Transcreva a listagem abaixo como uma lista JSON de strings, uma por linha, omitindo as linhas em branco.

####################

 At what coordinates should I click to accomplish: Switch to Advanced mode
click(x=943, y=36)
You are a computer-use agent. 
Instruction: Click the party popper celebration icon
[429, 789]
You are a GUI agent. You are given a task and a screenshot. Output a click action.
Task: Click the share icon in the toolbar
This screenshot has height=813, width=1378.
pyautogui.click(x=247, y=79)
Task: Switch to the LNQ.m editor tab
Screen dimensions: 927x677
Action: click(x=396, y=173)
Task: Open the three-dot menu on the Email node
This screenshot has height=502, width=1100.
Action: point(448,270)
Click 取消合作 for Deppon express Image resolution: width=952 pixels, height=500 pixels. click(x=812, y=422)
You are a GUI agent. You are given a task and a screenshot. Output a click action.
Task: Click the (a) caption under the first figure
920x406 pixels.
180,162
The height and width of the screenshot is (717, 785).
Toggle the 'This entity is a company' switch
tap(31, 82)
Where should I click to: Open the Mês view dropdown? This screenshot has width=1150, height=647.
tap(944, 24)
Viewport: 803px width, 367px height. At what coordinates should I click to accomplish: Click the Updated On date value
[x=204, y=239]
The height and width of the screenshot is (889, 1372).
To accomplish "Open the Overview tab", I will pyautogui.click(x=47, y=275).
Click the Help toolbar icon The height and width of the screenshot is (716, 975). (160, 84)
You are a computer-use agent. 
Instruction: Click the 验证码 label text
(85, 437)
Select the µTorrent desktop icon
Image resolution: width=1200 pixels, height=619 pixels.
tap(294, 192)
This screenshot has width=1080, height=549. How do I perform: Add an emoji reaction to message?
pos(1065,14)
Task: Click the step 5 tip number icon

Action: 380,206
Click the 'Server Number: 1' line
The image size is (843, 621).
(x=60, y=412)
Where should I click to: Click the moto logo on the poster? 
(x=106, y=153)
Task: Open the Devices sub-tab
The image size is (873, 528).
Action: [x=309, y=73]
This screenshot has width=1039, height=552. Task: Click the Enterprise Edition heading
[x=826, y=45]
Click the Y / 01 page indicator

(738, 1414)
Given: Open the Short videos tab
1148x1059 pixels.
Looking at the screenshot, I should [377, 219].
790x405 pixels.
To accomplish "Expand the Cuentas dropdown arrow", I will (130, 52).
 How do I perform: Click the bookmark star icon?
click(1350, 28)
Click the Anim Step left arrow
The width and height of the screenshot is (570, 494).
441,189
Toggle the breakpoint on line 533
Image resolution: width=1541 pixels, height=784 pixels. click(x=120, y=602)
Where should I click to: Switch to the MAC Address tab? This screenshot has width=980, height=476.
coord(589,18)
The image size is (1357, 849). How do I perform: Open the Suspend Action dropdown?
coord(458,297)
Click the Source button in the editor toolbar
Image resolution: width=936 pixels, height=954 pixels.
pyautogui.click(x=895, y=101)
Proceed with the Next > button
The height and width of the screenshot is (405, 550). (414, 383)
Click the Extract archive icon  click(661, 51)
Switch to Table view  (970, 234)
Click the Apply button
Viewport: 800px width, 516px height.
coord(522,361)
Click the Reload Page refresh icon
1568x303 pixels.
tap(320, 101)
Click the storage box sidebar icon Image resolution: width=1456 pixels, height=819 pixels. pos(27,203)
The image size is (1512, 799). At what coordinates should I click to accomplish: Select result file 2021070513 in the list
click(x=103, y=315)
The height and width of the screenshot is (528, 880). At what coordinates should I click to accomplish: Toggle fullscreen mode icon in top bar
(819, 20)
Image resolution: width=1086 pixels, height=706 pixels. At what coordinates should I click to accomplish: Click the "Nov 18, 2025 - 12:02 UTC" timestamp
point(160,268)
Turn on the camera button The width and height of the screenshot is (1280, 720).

####################

Resultado =>
[
  " At what coordinates should I click to accomplish: Switch to Advanced mode",
  "click(x=943, y=36)",
  "You are a computer-use agent. ",
  "Instruction: Click the party popper celebration icon",
  "[429, 789]",
  "You are a GUI agent. You are given a task and a screenshot. Output a click action.",
  "Task: Click the share icon in the toolbar",
  "This screenshot has height=813, width=1378.",
  "pyautogui.click(x=247, y=79)",
  "Task: Switch to the LNQ.m editor tab",
  "Screen dimensions: 927x677",
  "Action: click(x=396, y=173)",
  "Task: Open the three-dot menu on the Email node",
  "This screenshot has height=502, width=1100.",
  "Action: point(448,270)",
  "Click 取消合作 for Deppon express Image resolution: width=952 pixels, height=500 pixels. click(x=812, y=422)",
  "You are a GUI agent. You are given a task and a screenshot. Output a click action.",
  "Task: Click the (a) caption under the first figure",
  "920x406 pixels.",
  "180,162",
  "The height and width of the screenshot is (717, 785).",
  "Toggle the 'This entity is a company' switch",
  "tap(31, 82)",
  "Where should I click to: Open the Mês view dropdown? This screenshot has width=1150, height=647.",
  "tap(944, 24)",
  "Viewport: 803px width, 367px height. At what coordinates should I click to accomplish: Click the Updated On date value",
  "[x=204, y=239]",
  "The height and width of the screenshot is (889, 1372).",
  "To accomplish \"Open the Overview tab\", I will pyautogui.click(x=47, y=275).",
  "Click the Help toolbar icon The height and width of the screenshot is (716, 975). (160, 84)",
  "You are a computer-use agent. ",
  "Instruction: Click the 验证码 label text",
  "(85, 437)",
  "Select the µTorrent desktop icon",
  "Image resolution: width=1200 pixels, height=619 pixels.",
  "tap(294, 192)",
  "This screenshot has width=1080, height=549. How do I perform: Add an emoji reaction to message?",
  "pos(1065,14)",
  "Task: Click the step 5 tip number icon",
  "Action: 380,206",
  "Click the 'Server Number: 1' line",
  "The image size is (843, 621).",
  "(x=60, y=412)",
  "Where should I click to: Click the moto logo on the poster? ",
  "(x=106, y=153)",
  "Task: Open the Devices sub-tab",
  "The image size is (873, 528).",
  "Action: [x=309, y=73]",
  "This screenshot has width=1039, height=552. Task: Click the Enterprise Edition heading",
  "[x=826, y=45]",
  "Click the Y / 01 page indicator",
  "(738, 1414)",
  "Given: Open the Short videos tab",
  "1148x1059 pixels.",
  "Looking at the screenshot, I should [377, 219].",
  "790x405 pixels.",
  "To accomplish \"Expand the Cuentas dropdown arrow\", I will (130, 52).",
  " How do I perform: Click the bookmark star icon?",
  "click(1350, 28)",
  "Click the Anim Step left arrow",
  "The width and height of the screenshot is (570, 494).",
  "441,189",
  "Toggle the breakpoint on line 533",
  "Image resolution: width=1541 pixels, height=784 pixels. click(x=120, y=602)",
  "Where should I click to: Switch to the MAC Address tab? This screenshot has width=980, height=476.",
  "coord(589,18)",
  "The image size is (1357, 849). How do I perform: Open the Suspend Action dropdown?",
  "coord(458,297)",
  "Click the Source button in the editor toolbar",
  "Image resolution: width=936 pixels, height=954 pixels.",
  "pyautogui.click(x=895, y=101)",
  "Proceed with the Next > button",
  "The height and width of the screenshot is (405, 550). (414, 383)",
  "Click the Extract archive icon  click(661, 51)",
  "Switch to Table view  (970, 234)",
  "Click the Apply button",
  "Viewport: 800px width, 516px height.",
  "coord(522,361)",
  "Click the Reload Page refresh icon",
  "1568x303 pixels.",
  "tap(320, 101)",
  "Click the storage box sidebar icon Image resolution: width=1456 pixels, height=819 pixels. pos(27,203)",
  "The image size is (1512, 799). At what coordinates should I click to accomplish: Select result file 2021070513 in the list",
  "click(x=103, y=315)",
  "The height and width of the screenshot is (528, 880). At what coordinates should I click to accomplish: Toggle fullscreen mode icon in top bar",
  "(819, 20)",
  "Image resolution: width=1086 pixels, height=706 pixels. At what coordinates should I click to accomplish: Click the \"Nov 18, 2025 - 12:02 UTC\" timestamp",
  "point(160,268)",
  "Turn on the camera button The width and height of the screenshot is (1280, 720)."
]